Date: Thu, 13 Nov 2014 12:38:26 -0600
User-agent: Gnus/5.13 (Gnus v5.13) Emacs/25.0.50 (gnu/linux)

"Eric S. Raymond" <address@hidden> writes:
>Karl Fogel <address@hidden>:
>> Funny that in that commit record, Jim's affiliation (by email address)
>> is with a company that won't exist for another 8 years :-).  I guess
>> it's not too surprising that somewhere along Emacs's long chain of
>> conversions there was at least one metadata chronology issue.
>
>The transition comment warns about this. Email addresses are based on
>conversion day, not on the time of the commit.  
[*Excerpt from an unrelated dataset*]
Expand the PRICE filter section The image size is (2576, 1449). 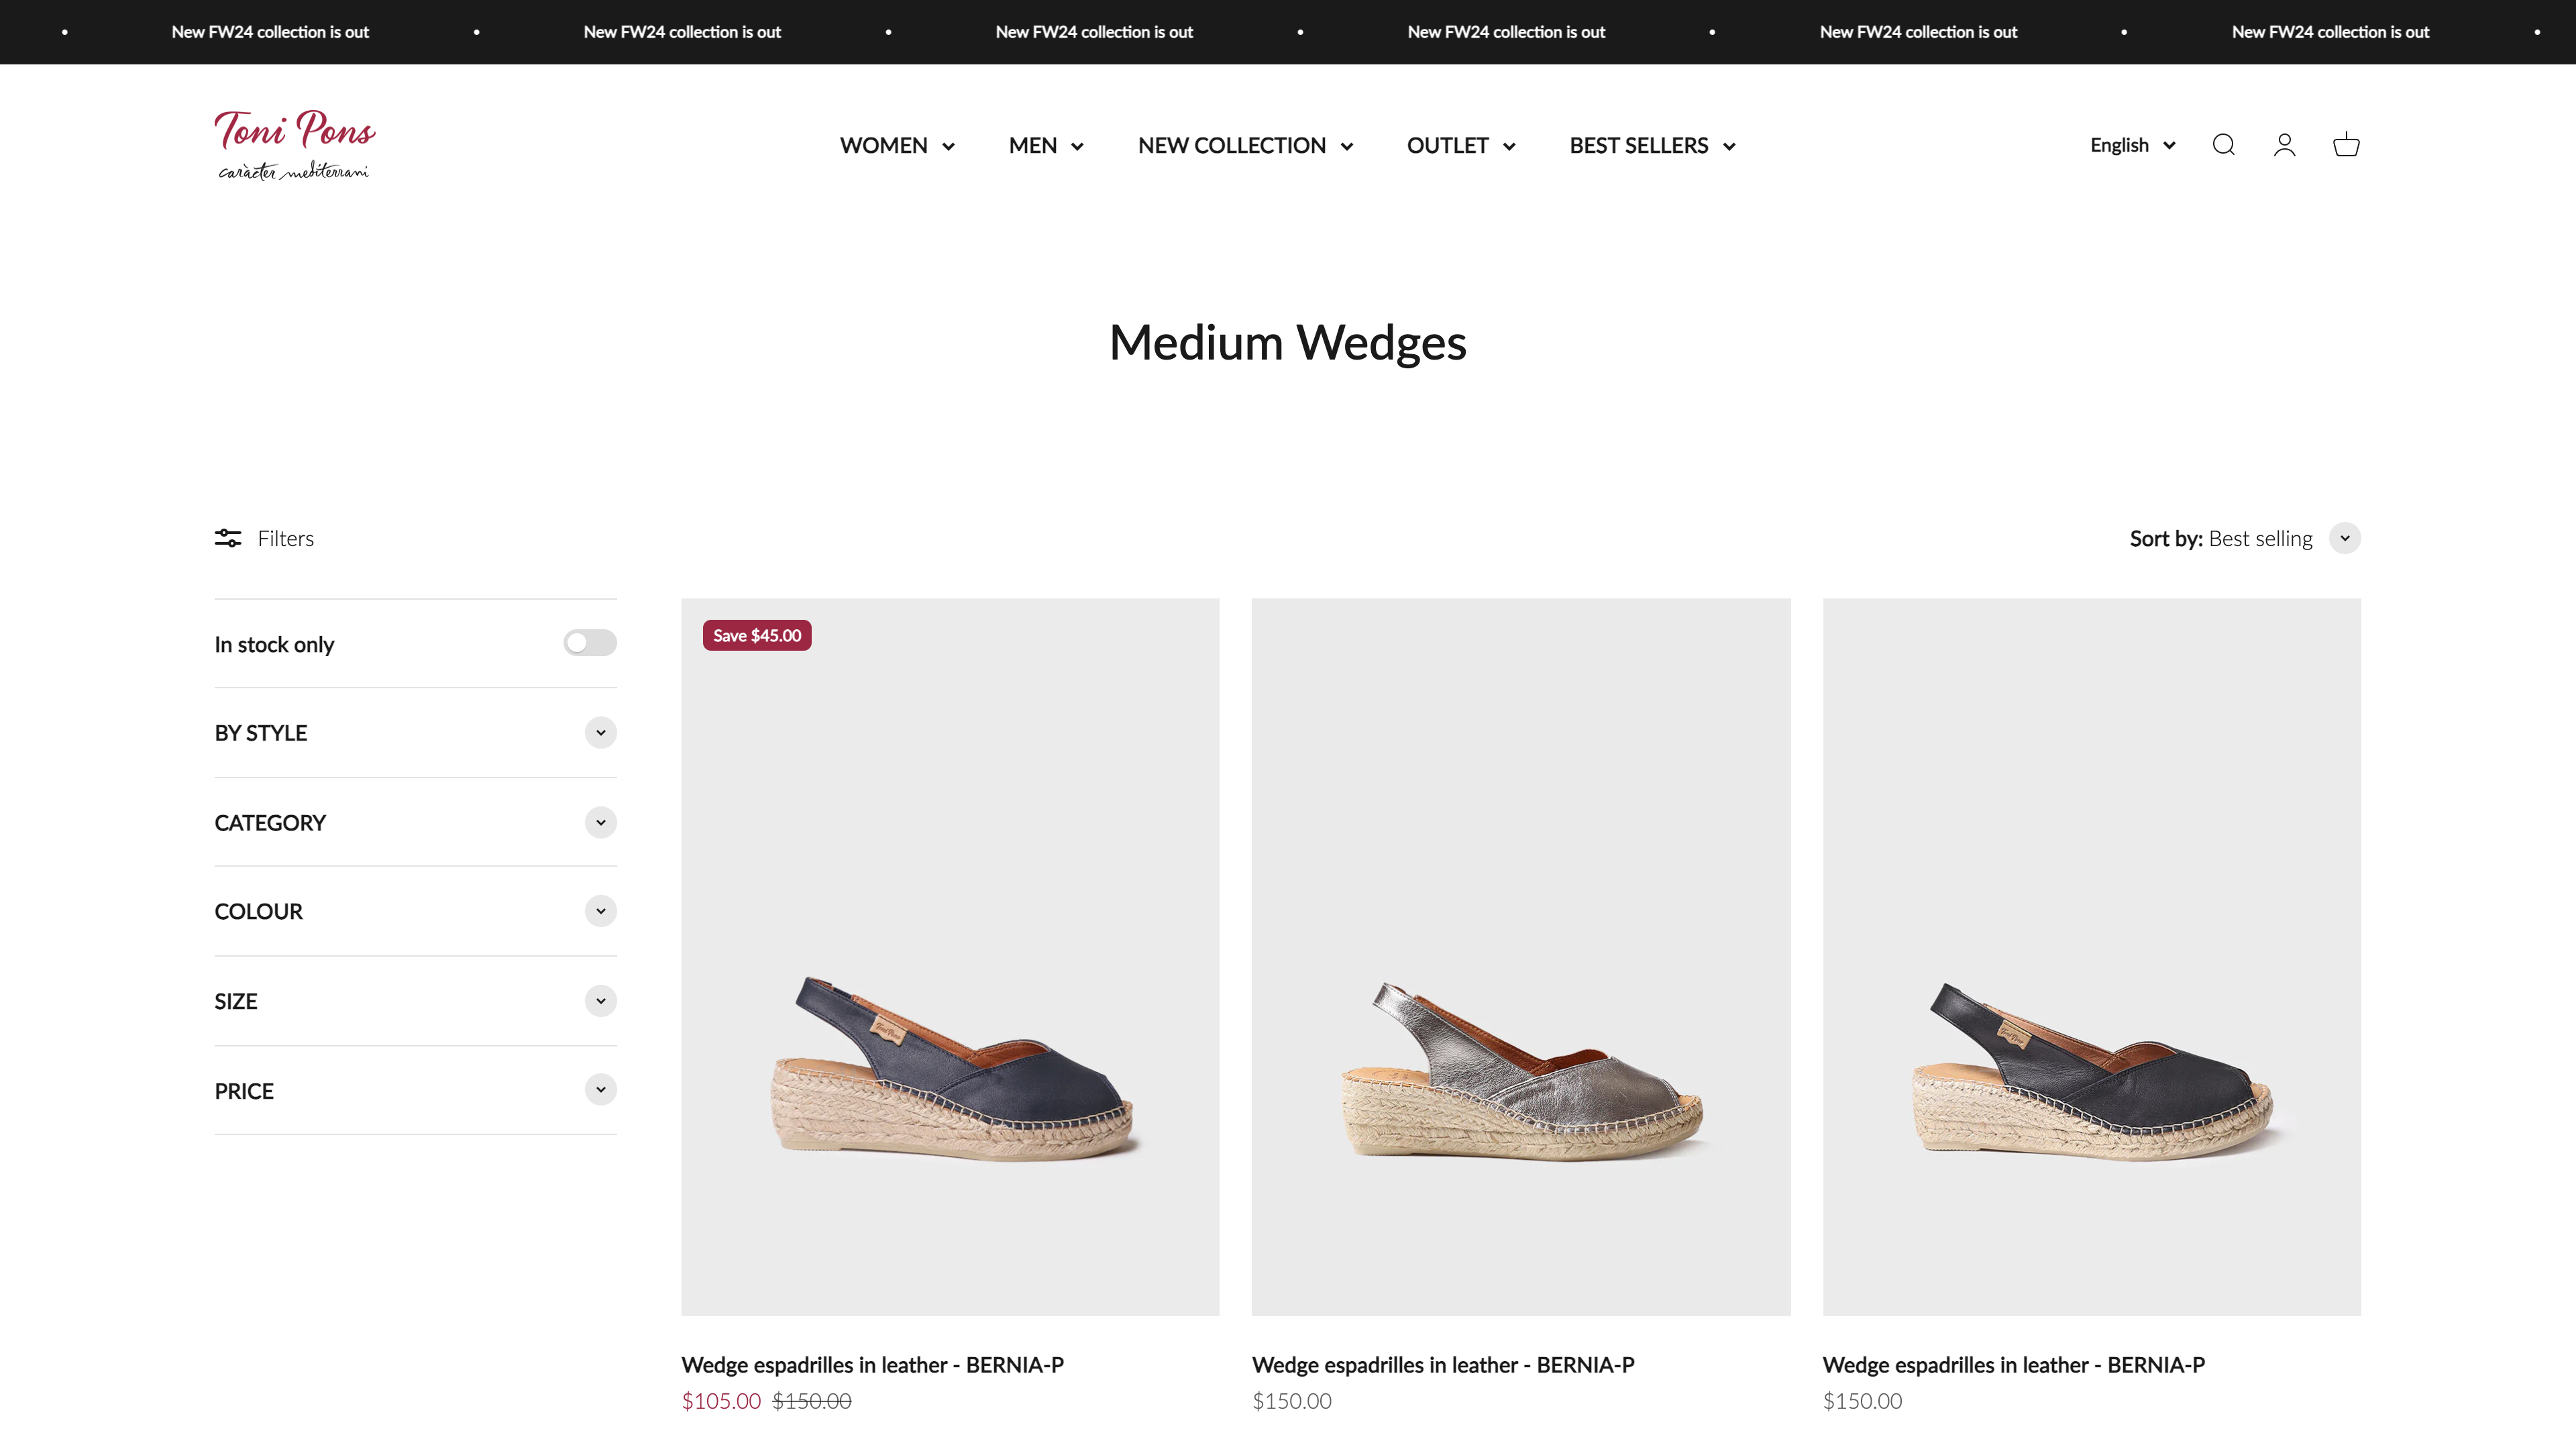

Oh, just to be clear, my point was not a criticism -- merely an amusing
side note.  I have no complaints about this transition (or the past
ones, for that matter).

Best,
­K

>Here's what I think happened to jimb's address.  At the time of the 
>bzr conversion in 2009, there were no email addresses in the CVS,
>so whover did that lift supplied jimb's email in 2009, at which point
>RH certainly *did* exist. :-) 
>
>I felt it was more important to have consistent identifiers than to
>try to dig up historical addresses that might not be recoverable and, if
>they were, might no longer be valid.
>
>This is one reason why I asked on the list for preferred form of name
>and email address, and why (in cases where it applied) I reconciled
>variant forms of peoples' names and used the UTF-8 for whatever
>non-ASCII characters they required.  In some cases this requred
>multiple patches.  Here are some examples - the =C stands for "all
>commits":
>
>=C filter --replace /Adam Sjogren/Adam Sjøgren/g
>=C filter --replace /K. Handa/Kenichi Handa/g
>=C filter --regexp /[Aa]gustin [Mm]artin/Agustín Martín/g
>
>In the third one I'm reconciling four variant forms and adding an
>acute-accented i from the fifth (correct) one, which also occurred.
>
>In some cases human names were entirely missing malformed or had been
>swapped with email addresses:
>
>=C filter --regexp /^ *<dancol/Daniel Colascione <dancol/
>=C filter --regexp /address@hidden <>/Daniel Colascione <address@hidden>/
>=C filter --replace /<address@hidden>/<address@hidden>/
>=C filter --replace /<address@hidden>/<address@hidden>/
>
>Just to show that this can happen to the best of us:
>
>=C filter --replace /Richard M. Stallman <>/Richard M. Stallman 
><address@hidden>/
>
>Here's a fun little triplet - you can infer a fourth address that also 
>occurred:
>
>=C filter --replace /joakim <address@hidden>/Joakim Verona <address@hidden>/
>=C filter --replace /root <address@hidden>/Joakim Verona <address@hidden>/
>=C filter --replace /joakim verona <address@hidden>/Joakim Verona 
><address@hidden
>
>And here's the award for most diacriticals:
>
>=C filter --replace /Stepán Nemec/Štěpán Němec/g
>
>When I talk about the difference between a slapdash repo conversion
>and a really high-quality, polished one, this is the sort of thing I mean.